**What this task involves**
Beginning with the line where "Task: Open the Version control menu" appears, restate each line word for word until the data ends. Pictures do not go in.

------ Input for this task

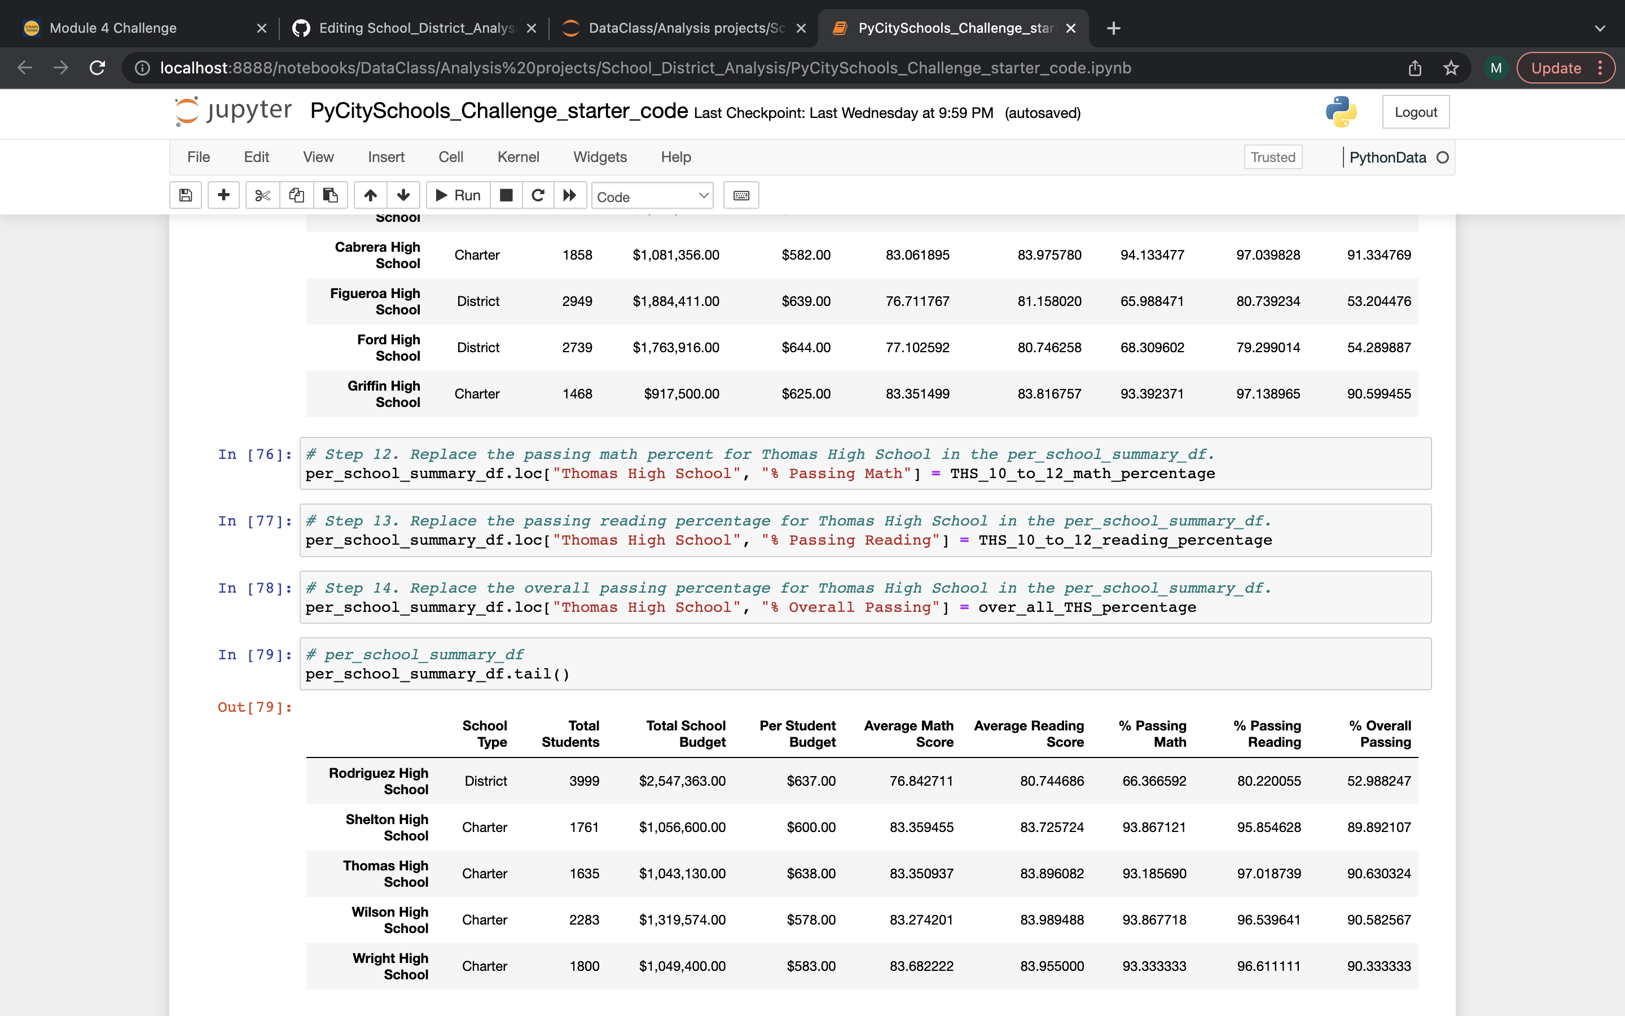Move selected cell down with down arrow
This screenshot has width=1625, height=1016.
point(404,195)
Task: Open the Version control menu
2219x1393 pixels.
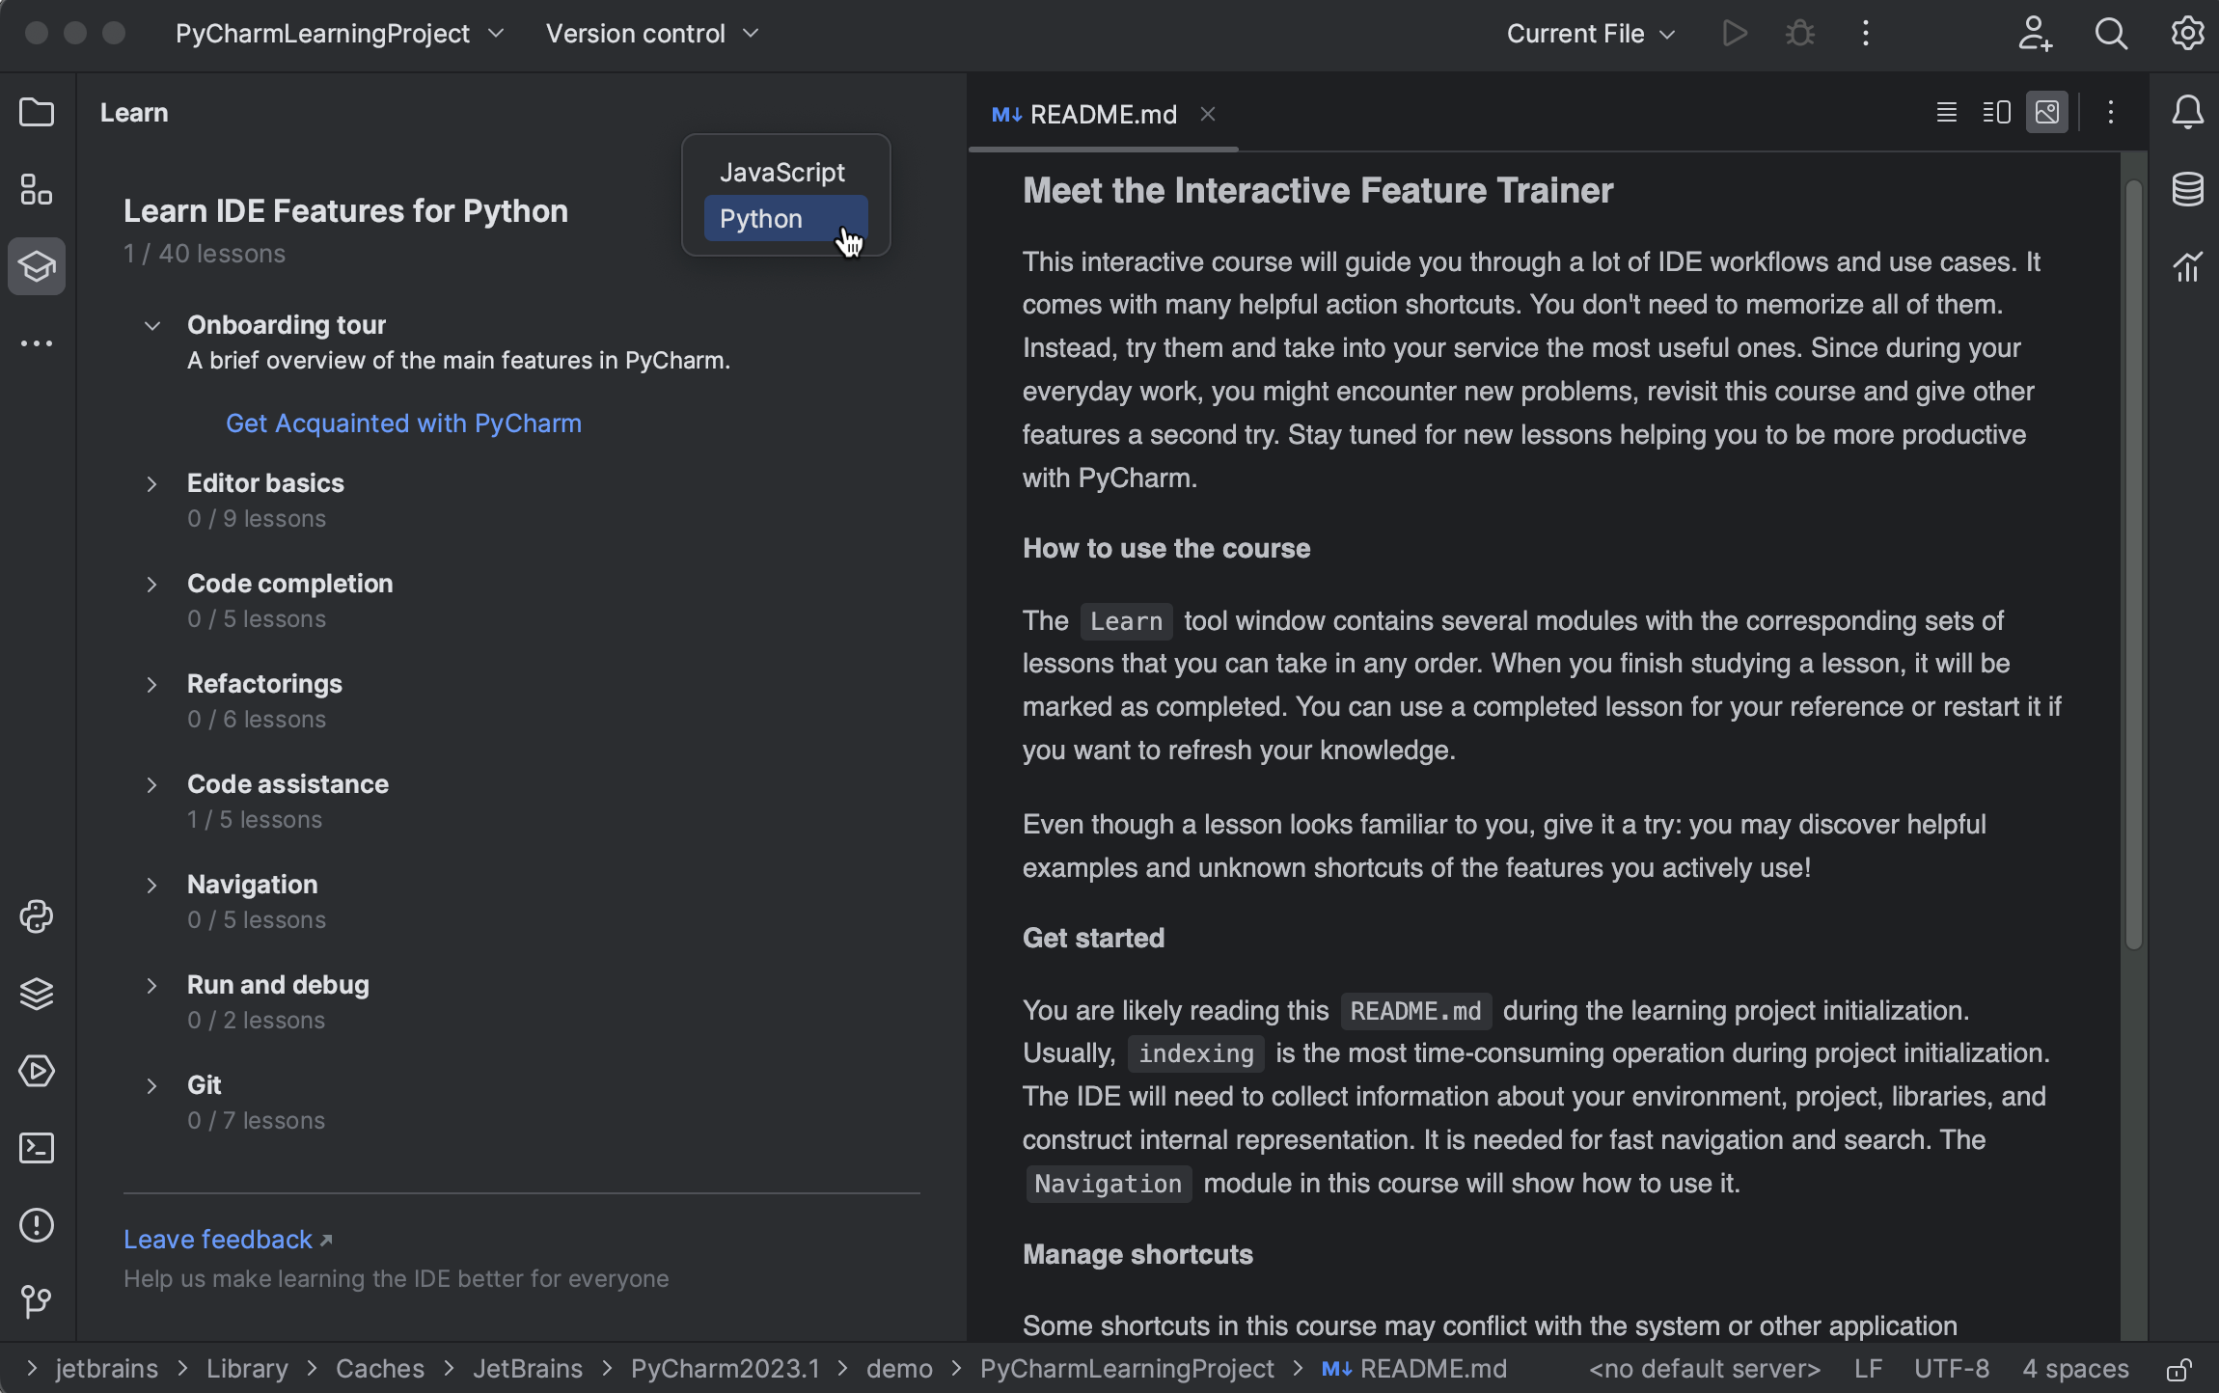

------------

**Answer to this exercise**
Task: Open the Version control menu
2219x1393 pixels.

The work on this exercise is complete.